--- Start of Data to use ---
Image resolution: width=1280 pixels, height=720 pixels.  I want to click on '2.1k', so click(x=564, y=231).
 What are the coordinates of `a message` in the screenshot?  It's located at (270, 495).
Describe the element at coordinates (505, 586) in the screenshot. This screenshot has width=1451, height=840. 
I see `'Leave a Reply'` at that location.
--- End of Data to use ---
--- Start of Data to use ---
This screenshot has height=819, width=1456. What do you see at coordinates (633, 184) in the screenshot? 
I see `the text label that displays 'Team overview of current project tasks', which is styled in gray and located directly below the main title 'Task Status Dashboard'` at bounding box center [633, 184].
--- End of Data to use ---
--- Start of Data to use ---
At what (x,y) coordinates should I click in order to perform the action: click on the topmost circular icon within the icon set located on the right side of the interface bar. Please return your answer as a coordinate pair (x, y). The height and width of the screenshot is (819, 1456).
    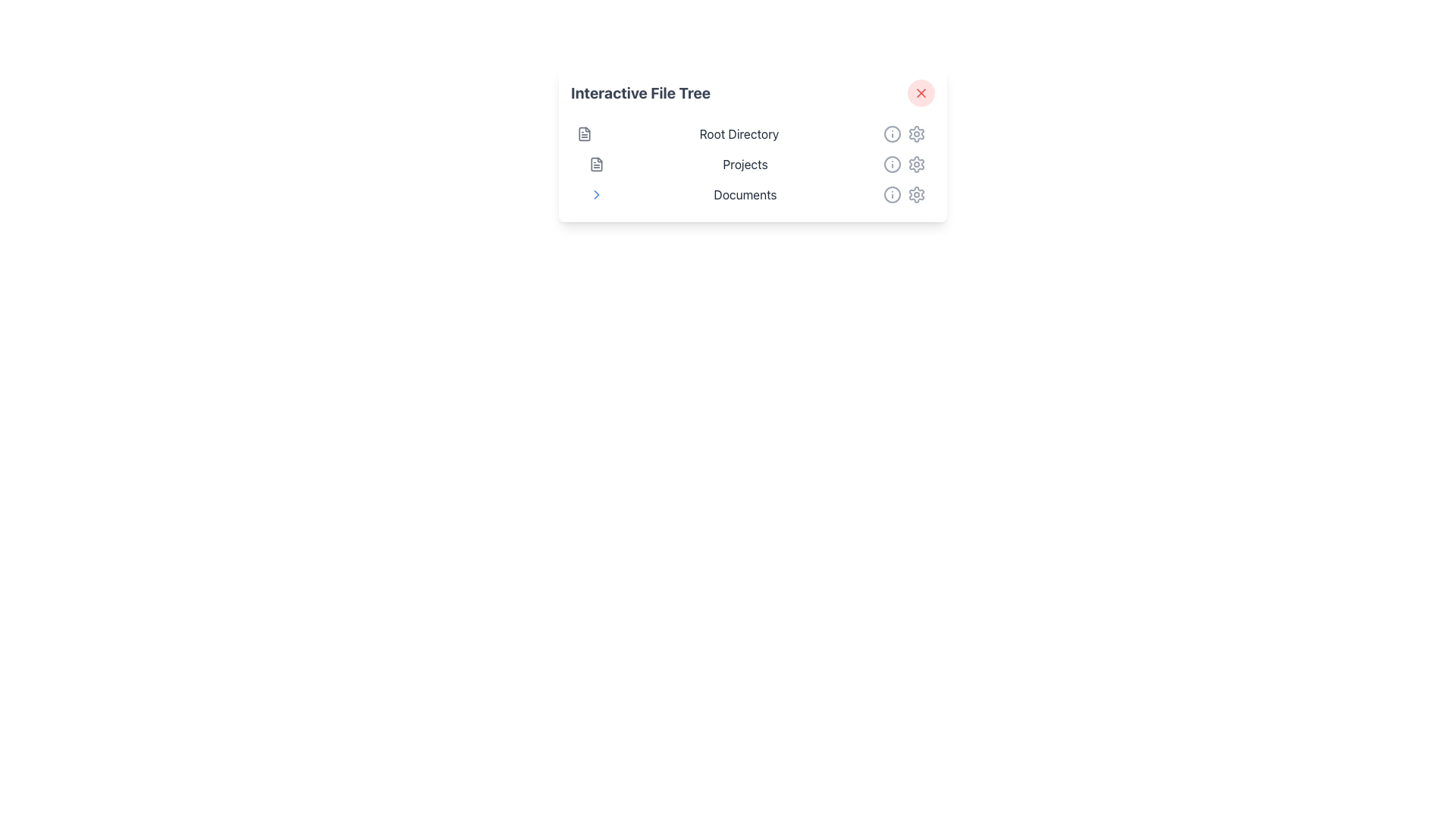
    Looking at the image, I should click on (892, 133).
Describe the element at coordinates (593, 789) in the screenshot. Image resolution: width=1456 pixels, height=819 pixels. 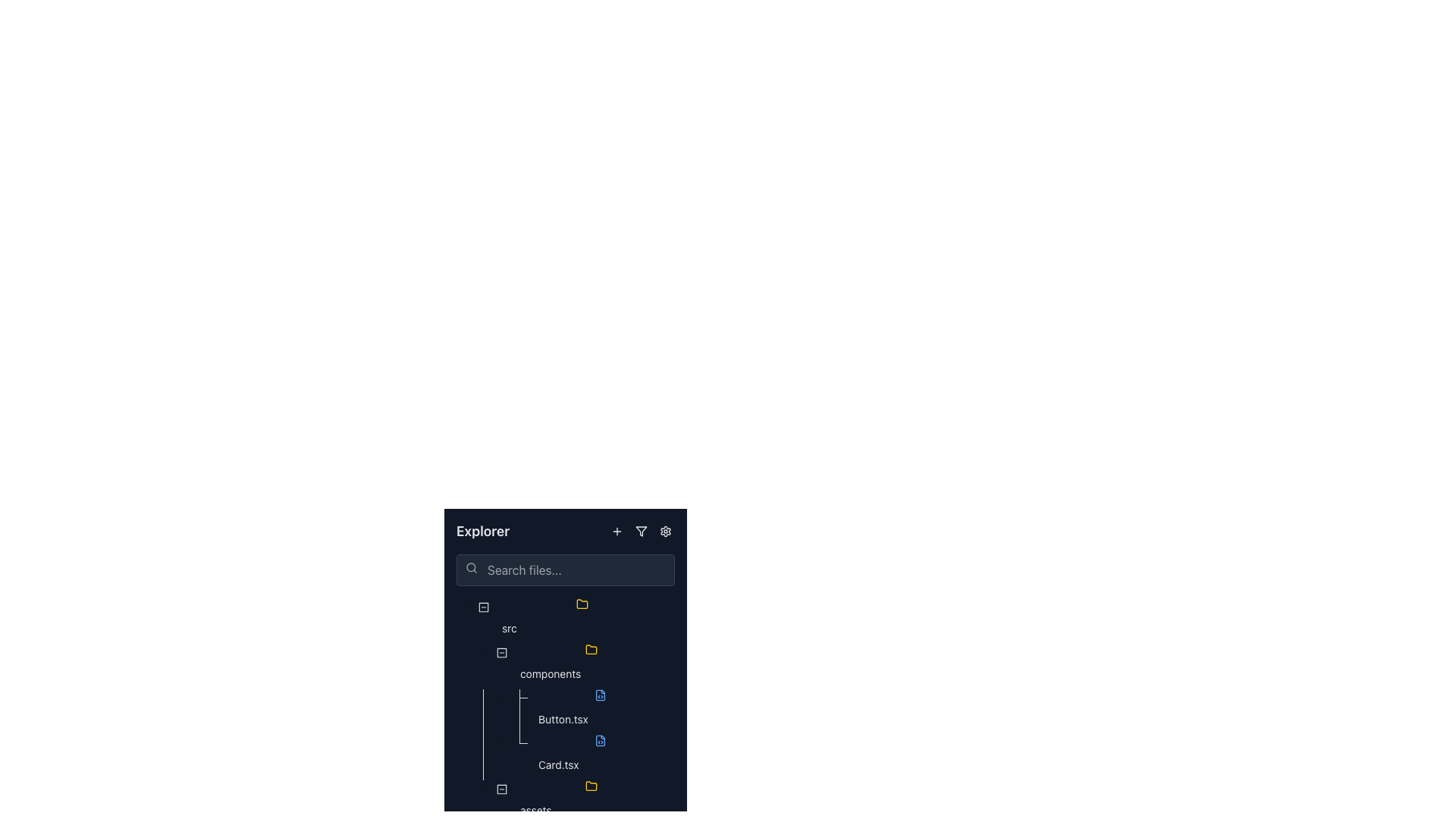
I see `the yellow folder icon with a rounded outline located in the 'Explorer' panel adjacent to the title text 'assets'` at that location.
--- End of Data to use ---
List the records above as numbered lines with blank lines left out, starting at the line containing "This screenshot has height=819, width=1456." and ending at the line containing "center [633, 184].".

1. This screenshot has height=819, width=1456. What do you see at coordinates (633, 184) in the screenshot? 
2. I see `the text label that displays 'Team overview of current project tasks', which is styled in gray and located directly below the main title 'Task Status Dashboard'` at bounding box center [633, 184].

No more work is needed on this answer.